> [Given task] Copy the records below word for word, from the line with "Toggle the 96" to the line with "point(105,422)", including both of those lines.

> [Data in this exercise]
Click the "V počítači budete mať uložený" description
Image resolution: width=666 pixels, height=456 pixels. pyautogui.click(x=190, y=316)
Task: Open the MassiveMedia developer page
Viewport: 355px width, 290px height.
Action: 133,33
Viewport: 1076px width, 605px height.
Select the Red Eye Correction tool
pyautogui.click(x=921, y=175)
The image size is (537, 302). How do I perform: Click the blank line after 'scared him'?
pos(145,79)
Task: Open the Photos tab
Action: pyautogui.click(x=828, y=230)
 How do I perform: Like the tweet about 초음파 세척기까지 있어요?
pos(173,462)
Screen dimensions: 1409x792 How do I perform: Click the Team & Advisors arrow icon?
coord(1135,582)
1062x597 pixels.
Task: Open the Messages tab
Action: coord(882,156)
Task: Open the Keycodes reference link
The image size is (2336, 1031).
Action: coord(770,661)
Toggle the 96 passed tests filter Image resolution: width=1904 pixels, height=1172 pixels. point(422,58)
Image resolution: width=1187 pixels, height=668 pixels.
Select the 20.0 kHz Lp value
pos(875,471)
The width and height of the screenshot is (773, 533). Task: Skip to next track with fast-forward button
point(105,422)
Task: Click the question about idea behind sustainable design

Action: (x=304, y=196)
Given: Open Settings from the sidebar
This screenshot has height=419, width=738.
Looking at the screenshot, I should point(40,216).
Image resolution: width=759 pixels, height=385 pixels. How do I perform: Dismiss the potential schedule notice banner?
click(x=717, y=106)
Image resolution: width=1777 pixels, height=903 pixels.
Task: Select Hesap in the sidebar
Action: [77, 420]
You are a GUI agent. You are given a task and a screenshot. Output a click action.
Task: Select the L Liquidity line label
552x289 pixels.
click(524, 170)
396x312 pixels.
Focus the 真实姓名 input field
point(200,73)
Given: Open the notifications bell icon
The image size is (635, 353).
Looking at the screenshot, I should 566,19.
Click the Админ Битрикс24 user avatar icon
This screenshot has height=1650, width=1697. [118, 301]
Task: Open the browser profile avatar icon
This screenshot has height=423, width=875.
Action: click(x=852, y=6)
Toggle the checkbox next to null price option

> [Answer to this exercise]
Toggle the 96 passed tests filter Image resolution: width=1904 pixels, height=1172 pixels. point(422,58)
Image resolution: width=1187 pixels, height=668 pixels.
Select the 20.0 kHz Lp value
pos(875,471)
The width and height of the screenshot is (773, 533). Task: Skip to next track with fast-forward button
point(105,422)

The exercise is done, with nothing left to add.